You’ll notice that there’s no Hacker/Tech Role. There are a few reasons for that. First, I want to put the entire team into the field on most missions. Second, I run the setting with a character called the Operator, who lets me feed information to the player characters over their comms — basically the intercom girlfriend so common in video games.1 The other point of reference is Mother from Sneakers.

The Operator does basic hacking and exposition support, while the team does all of the actual information gathering and on-the-ground technical work. That said, you could put the Tech or any other Hacker’s Guide Role back in really easily, since I’m not changing the way Talents work. Even better, you could use a player character Operator, combining the Talent lists of the Hacker’s Guide‘s Brains and Tech.

The Sneak comes through basically unchanged. I’ve changed her Talents very slightly, as you’ll see when I get there, but the concept and execution is intact.

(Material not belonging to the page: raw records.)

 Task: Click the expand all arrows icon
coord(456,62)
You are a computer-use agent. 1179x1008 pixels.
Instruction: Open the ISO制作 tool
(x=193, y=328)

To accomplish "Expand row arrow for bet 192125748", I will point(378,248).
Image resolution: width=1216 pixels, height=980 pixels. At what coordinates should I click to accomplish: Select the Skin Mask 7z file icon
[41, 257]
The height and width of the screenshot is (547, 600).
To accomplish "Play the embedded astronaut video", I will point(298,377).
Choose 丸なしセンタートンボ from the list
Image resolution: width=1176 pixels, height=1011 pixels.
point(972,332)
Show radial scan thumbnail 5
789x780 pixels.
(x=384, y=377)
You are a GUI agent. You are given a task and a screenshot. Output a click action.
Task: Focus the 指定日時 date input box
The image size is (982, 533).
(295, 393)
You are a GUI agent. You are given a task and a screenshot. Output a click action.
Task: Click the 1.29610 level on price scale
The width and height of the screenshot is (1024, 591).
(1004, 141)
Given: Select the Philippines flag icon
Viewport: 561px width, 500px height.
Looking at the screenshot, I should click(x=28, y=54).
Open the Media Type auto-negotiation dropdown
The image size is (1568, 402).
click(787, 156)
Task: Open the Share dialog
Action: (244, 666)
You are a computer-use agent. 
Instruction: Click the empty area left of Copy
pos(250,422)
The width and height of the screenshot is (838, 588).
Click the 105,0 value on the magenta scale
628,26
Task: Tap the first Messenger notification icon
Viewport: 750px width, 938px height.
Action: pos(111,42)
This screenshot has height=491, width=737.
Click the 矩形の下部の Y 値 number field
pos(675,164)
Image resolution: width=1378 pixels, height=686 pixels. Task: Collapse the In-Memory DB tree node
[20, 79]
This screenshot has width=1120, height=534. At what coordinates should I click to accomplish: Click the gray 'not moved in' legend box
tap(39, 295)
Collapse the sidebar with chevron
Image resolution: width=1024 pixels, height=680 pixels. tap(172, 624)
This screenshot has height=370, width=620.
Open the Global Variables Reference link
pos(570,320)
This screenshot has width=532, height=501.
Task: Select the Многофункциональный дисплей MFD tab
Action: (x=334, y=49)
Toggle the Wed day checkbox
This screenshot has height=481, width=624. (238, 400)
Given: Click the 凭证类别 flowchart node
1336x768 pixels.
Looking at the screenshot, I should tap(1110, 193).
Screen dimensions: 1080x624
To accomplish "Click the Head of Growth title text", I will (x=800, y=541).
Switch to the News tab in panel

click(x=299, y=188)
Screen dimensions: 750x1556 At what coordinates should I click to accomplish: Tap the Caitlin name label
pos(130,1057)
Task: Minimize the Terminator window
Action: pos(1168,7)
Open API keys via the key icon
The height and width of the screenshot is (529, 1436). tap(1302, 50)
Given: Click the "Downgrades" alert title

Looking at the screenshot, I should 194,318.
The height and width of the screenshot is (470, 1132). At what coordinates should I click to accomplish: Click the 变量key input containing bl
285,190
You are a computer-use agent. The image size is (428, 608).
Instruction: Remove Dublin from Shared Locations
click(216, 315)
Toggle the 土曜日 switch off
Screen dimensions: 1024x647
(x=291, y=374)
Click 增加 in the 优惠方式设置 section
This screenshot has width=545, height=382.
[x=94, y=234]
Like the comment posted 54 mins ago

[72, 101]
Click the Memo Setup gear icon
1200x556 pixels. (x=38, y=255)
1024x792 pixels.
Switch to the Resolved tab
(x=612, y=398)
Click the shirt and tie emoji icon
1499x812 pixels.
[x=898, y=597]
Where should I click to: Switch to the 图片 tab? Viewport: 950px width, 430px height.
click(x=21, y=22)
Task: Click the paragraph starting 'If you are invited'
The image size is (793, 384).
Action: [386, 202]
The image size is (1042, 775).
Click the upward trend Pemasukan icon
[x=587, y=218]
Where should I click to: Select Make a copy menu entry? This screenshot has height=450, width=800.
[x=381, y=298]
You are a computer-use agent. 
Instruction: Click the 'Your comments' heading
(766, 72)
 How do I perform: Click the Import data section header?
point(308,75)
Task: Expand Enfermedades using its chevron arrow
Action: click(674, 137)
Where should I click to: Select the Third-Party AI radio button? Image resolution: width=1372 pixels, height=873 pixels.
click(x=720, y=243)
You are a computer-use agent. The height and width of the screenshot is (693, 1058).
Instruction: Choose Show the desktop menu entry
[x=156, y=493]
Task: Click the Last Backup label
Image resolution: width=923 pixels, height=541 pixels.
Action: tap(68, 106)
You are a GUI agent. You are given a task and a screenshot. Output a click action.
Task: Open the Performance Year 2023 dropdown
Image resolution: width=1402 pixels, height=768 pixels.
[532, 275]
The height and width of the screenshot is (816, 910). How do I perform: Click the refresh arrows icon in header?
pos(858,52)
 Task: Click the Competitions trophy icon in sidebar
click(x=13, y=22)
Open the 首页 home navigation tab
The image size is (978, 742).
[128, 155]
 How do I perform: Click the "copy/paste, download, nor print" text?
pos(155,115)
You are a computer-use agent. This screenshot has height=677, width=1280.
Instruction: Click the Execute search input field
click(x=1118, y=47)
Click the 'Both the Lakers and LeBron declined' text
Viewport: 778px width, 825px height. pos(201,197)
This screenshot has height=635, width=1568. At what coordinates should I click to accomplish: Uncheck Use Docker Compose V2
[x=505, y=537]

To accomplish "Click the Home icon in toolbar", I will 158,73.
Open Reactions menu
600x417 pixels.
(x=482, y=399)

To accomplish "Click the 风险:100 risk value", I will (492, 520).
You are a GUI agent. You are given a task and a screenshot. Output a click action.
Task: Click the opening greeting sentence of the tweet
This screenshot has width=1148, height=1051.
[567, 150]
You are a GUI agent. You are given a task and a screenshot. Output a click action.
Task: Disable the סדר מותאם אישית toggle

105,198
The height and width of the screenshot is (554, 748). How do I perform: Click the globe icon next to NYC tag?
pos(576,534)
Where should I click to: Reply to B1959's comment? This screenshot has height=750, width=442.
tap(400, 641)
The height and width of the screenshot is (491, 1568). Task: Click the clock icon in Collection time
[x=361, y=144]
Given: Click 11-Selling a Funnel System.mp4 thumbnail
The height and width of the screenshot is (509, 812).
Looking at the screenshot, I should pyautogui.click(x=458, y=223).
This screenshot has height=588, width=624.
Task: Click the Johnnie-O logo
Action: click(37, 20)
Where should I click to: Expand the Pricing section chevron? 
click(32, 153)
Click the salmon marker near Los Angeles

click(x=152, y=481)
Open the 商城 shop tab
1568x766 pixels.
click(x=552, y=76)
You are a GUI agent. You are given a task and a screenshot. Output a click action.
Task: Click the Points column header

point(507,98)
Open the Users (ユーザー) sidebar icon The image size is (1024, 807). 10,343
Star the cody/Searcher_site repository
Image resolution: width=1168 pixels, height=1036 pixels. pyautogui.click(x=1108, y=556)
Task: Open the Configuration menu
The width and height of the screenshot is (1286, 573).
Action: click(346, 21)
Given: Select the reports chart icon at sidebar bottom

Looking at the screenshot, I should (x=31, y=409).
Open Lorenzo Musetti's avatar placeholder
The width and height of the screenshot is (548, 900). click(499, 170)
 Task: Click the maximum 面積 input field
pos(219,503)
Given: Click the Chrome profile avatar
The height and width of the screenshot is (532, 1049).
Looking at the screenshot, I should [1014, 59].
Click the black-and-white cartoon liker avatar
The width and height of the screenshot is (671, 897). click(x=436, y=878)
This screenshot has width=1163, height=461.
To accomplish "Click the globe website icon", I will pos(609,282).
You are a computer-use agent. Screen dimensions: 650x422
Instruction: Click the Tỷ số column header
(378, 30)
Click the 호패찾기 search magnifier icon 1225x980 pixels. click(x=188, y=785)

The rest of the Roles are skill sets that I’ve seen characters cluster around in other systems. The Closer is heavily inspired by shows like Cracker. The Suit and the Chameleon both have social deception within their niche, but the Suit’s more about bringing resources to bear, while the Chameleon does direct impersonation. The Suit will have a Requisition Talent that mimics the Tech’s Gadgeteer, while the Chameleon will take on elements of the Face with some twists.

One role that’s not covered is wheelman. I’ve seen two memorable characters based on that concept, but I’m hesitant to put it in the box because both of those characters spent a fair amount of time acting outside their specialties. When the team goes indoors, the driver can’t follow, except in big, climactic scenes. Still, it’s fertile space for Talents, so maybe a few driving tricks could be available to all Roles.

Thanks for reading. Next, I’ll discuss Dispensations (the setting’s not-quite-powers) and Talents.

  1. In the linked post, I’m critical of the intercom girlfriend, but I can’t deny the utility.

3 Responses to “Good and Evil, Incorporated”

  1. Craig Oxbrow

    Theme-heavy attributes are surprisingly rare.

    I first saw them in Ghostbusters, where Brains and Muscles were the usual but Moves was mostly dexterity but also threw in some charisma and perception, and Cool was charisma as well but also willpower.

    I once came up with a Star Trek hack for Cinematic Unisystem where half the skills were departments (Command, Science, etc.) but could have gone further and made those the attributes, like Leverage does. Hmm…

  2. Rose Bailey

    I’m very fond of themed attribute sets. A lot of my game design projects start with figuring out what the attributes for a particular subject would be.

    Departments make a lot of sense for Star Trek, especially in the Next Generation era.